◆ **Problem description**: Restate word for word the span that opens with the line containing "Jurkjes (388, 50)" and closes with the final line of the data; give only those lines.

◆ **Materials provided**:
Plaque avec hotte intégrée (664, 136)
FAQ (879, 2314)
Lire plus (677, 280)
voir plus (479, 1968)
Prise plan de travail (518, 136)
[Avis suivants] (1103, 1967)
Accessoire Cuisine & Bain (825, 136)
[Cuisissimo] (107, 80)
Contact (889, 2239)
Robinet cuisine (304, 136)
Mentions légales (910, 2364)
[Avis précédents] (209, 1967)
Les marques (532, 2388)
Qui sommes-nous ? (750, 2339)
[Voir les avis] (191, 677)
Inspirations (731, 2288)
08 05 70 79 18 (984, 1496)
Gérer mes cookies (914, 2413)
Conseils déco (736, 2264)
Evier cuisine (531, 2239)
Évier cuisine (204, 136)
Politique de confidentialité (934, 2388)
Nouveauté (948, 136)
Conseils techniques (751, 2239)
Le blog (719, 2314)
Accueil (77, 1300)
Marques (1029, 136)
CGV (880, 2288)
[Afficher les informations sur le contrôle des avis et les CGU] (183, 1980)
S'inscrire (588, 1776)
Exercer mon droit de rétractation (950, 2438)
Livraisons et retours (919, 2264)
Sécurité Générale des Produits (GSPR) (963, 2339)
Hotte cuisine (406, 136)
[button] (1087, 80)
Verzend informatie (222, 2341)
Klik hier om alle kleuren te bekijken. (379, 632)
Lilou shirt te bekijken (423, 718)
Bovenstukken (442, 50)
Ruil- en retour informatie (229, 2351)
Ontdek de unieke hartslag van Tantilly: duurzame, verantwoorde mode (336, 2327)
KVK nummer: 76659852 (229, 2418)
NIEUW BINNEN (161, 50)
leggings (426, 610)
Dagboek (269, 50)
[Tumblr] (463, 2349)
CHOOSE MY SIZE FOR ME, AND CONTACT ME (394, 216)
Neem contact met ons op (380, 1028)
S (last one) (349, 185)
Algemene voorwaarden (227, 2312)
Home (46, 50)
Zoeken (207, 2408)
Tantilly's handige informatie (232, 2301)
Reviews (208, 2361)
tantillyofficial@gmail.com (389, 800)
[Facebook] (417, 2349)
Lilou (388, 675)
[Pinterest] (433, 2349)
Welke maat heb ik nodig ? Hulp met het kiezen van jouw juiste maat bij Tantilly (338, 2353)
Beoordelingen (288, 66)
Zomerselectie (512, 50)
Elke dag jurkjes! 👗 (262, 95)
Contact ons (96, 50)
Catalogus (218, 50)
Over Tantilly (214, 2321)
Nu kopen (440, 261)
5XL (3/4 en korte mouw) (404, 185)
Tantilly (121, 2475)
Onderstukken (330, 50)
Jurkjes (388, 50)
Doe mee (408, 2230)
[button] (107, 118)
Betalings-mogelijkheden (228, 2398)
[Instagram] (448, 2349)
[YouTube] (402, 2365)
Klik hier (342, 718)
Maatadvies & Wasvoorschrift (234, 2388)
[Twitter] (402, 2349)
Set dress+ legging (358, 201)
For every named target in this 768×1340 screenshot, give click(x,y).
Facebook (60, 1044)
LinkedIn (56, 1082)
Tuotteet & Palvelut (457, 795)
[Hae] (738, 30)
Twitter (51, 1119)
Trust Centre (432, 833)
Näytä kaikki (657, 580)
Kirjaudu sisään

◆ **Written response**:
Jurkjes (388, 50)
Doe mee (408, 2230)
[button] (107, 118)
Betalings-mogelijkheden (228, 2398)
[Instagram] (448, 2349)
[YouTube] (402, 2365)
Klik hier (342, 718)
Maatadvies & Wasvoorschrift (234, 2388)
[Twitter] (402, 2349)
Set dress+ legging (358, 201)
For every named target in this 768×1340 screenshot, give click(x,y).
Facebook (60, 1044)
LinkedIn (56, 1082)
Tuotteet & Palvelut (457, 795)
[Hae] (738, 30)
Twitter (51, 1119)
Trust Centre (432, 833)
Näytä kaikki (657, 580)
Kirjaudu sisään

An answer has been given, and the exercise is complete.